What you have to do:
Given the material below, repeat exactly the lines from the one containing "Task: Open the page search magnifier icon" through the final line, and nothing else.

Source material:
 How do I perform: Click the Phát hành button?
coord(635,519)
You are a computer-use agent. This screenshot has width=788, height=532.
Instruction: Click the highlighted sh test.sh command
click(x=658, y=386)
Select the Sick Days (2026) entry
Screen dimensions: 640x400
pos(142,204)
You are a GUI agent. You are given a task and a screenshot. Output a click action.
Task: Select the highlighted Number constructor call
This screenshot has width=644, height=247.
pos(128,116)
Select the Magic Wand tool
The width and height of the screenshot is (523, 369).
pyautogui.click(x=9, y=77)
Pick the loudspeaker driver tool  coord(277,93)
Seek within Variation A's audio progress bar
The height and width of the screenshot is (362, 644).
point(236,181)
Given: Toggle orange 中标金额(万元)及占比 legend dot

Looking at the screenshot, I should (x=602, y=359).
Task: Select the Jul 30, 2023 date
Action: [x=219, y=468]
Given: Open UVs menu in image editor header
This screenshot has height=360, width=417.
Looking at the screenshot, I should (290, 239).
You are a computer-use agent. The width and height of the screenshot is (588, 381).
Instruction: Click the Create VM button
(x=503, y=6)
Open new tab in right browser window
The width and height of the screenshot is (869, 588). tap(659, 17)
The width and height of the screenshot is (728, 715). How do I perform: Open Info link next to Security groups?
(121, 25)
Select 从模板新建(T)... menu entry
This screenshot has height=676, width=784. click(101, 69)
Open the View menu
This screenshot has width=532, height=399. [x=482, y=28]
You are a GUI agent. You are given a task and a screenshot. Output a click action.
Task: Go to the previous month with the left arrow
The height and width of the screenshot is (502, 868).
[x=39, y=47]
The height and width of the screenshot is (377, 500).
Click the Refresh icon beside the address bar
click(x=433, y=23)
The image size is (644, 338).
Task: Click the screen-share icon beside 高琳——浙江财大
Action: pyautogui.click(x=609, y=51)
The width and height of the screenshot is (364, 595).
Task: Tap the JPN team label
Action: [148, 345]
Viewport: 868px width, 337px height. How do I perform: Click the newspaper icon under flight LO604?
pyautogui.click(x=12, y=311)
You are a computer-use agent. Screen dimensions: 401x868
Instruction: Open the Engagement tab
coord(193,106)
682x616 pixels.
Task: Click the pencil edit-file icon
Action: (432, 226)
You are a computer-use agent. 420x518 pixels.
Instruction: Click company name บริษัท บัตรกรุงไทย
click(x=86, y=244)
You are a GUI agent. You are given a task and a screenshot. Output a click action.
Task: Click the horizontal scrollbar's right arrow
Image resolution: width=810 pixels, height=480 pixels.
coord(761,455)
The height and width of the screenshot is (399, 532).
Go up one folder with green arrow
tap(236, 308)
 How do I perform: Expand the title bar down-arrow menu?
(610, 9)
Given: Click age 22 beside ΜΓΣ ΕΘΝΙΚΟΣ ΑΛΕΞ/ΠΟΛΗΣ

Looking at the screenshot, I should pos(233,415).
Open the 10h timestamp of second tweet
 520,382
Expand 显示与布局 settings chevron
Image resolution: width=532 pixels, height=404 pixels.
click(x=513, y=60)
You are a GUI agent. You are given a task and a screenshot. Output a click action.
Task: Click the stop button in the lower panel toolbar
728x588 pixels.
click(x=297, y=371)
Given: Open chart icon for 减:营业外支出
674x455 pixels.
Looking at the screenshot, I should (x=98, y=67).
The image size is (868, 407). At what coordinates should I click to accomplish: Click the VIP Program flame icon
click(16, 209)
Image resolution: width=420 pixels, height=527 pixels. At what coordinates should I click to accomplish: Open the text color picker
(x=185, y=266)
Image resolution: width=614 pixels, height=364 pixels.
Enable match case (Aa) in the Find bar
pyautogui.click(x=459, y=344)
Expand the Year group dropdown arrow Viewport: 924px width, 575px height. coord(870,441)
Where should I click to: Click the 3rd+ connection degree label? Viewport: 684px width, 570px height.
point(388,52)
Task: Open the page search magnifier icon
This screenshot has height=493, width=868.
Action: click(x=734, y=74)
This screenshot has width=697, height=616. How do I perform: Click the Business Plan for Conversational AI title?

Result of this task:
Task: Open the page search magnifier icon
This screenshot has height=493, width=868.
Action: click(x=734, y=74)
This screenshot has width=697, height=616. How do I perform: Click the Business Plan for Conversational AI title?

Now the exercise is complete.